Chapter Contents
Chapter Contents
Previous
Previous
Next
Next
The MI Procedure

MCMC Statement

MCMC < options > ;
The MCMC statement specifies the details of the MCMC method for imputation. The following table summarizes the options available for the MCMC statement.

Table 9.2: Summary of Options in MCMC
Tasks Options
Specify data sets  
 input parameter estimates for imputations INEST=
 output parameter estimates used in imputations OUTEST=
 output parameter estimates used in iterations OUTITER=
Specify imputation details  
 monotone/full imputation IMPUTE=
 single/multiple chain CHAIN=
 number of burn-in iterations for each chain NBITER=
 number of iterations between imputations in a chain NITER=
 initial parameter estimates for MCMC INITIAL=
 prior parameter information PRIOR=
 starting parameters START=
Specify output graphics  
 displays time-series plots TIMEPLOT=
 displays autocorrelation plots ACFPLOT=
 graphics catalog name for saving graphics output GOUT=
Control printed output  
 displays worst linear function WLF
 displays initial parameter values for MCMC DISPLAYINIT


The following are the options available for the MCMC statement (in alphabetical order):

ACFPLOT < ( options < / display-options > ) >
displays the autocorrelation function plots of parameters from iterations.

The available options are:

COV < ( < variables > < variable1*variable2 > < ... variable1*variable2 > ) >
displays plots of variances for variables in the list and covariances for pairs of variables in the list. When the option COV is specified without variables, variances for all variables and covariances for all pairs of variables are used.

MEAN < ( variables ) >
displays plots of means for variables in the list. When the option MEAN is specified without variables, all variables are used.

WLF
displays the plot for the worst linear function.

When the ACFPLOT is specified without the preceding options, the procedure displays plots of means for all variables that are used.
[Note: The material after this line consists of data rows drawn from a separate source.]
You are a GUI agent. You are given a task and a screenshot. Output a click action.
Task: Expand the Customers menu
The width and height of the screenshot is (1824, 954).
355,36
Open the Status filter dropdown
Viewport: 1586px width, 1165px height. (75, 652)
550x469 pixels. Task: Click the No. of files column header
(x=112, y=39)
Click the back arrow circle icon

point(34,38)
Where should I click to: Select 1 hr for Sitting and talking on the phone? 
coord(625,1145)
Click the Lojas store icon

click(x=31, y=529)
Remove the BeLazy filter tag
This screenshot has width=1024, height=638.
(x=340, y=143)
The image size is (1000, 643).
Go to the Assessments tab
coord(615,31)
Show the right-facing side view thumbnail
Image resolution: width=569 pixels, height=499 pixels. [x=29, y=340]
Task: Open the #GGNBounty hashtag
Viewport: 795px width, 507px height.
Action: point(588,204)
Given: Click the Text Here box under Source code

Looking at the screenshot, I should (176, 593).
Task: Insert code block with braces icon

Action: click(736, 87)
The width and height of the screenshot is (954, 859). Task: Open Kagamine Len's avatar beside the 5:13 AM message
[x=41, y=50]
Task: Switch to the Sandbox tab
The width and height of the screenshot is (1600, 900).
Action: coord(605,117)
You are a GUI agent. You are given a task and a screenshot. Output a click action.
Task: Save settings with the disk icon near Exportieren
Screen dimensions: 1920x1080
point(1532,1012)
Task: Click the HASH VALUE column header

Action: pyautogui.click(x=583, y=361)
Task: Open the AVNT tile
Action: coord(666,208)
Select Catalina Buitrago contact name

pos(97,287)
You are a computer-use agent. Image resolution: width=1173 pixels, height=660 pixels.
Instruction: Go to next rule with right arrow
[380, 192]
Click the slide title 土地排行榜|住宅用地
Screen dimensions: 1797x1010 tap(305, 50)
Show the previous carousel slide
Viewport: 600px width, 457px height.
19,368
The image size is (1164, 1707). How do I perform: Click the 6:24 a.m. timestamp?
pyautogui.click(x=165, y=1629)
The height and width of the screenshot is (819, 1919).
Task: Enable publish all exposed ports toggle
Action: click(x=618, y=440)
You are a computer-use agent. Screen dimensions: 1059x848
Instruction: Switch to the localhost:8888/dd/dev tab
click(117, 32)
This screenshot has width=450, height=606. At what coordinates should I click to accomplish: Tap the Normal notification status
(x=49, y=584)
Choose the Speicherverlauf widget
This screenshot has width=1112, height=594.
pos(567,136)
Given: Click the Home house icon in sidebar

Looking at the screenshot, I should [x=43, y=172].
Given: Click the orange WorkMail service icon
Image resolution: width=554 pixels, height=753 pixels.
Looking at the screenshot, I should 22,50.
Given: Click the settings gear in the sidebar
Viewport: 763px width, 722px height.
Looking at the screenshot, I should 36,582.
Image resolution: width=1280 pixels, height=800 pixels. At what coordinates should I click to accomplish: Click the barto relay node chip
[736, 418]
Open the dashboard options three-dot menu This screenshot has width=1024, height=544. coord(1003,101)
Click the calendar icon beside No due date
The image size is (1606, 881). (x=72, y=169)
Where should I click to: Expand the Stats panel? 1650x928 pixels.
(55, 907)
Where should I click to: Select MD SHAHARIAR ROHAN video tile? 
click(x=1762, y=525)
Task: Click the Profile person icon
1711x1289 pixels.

The display-options provide additional information for the autocorrelation function plots. The available display-options are:

CCONF=color
specifies the color of the displayed confidence limits. The default is CCONF=BLACK.

CFRAME=color
specifies the color for filling the area enclosed by the axes and the frame. By default, this area is not filled.

CNEEDLES=color
specifies the color of the vertical line segments (needles) that connect autocorrelations to the reference line. The default is CNEEDLES=BLACK.

CREF=color
specifies the color of the displayed reference line. The default is CREF=BLACK.

CSYMBOL=color
specifies the color of the displayed data points. The default is CSYMBOL=BLACK.

HSYMBOL=number
specifies the height for data points in percentage screen units. The default is HSYMBOL=1.

LCONF=linetype
specifies the line type for the displayed confidence limits. The default is LREF=1, a solid line.

LOG
requests that the logarithmic transformations of parameters be used to compute the autocorrelations. It's generally used for the variances of variables. When a parameter has values less than or equal to zero, the corresponding plot is not created.

LREF=linetype
specifies the line type for the displayed reference line. The default is LREF=3, a dashed line.

NLAG=number
specifies the maximum lag of the series. The default is NLAG=20. The autocorrelations at each lag are displayed in the graph.

SYMBOL=value
specifies the symbol for data points in percentage screen units. The default is SYMBOL=STAR.

TITLE='string'
specifies the title to be displayed in the autocorrelation function plots. The default is TITLE='Autocorrelation Plot'.

WCONF=number
specifies the width for the displayed confidence limits in percentage screen units. If you specify the WCONF=0 option, the confidence limits are not displayed. The default is WCONF=1.

WNEEDLES=number
specifies the width for the displayed needles that connect autocorrelations to the reference line in percentage screen units. If you specify the WNEEDLES=0 option, the needles are not displayed. The default is WNEEDLES=1.

WREF=number
specifies the width for the displayed reference line in percentage screen units. If you specify the WREF=0 option, the reference line is not displayed. The default is WREF=1.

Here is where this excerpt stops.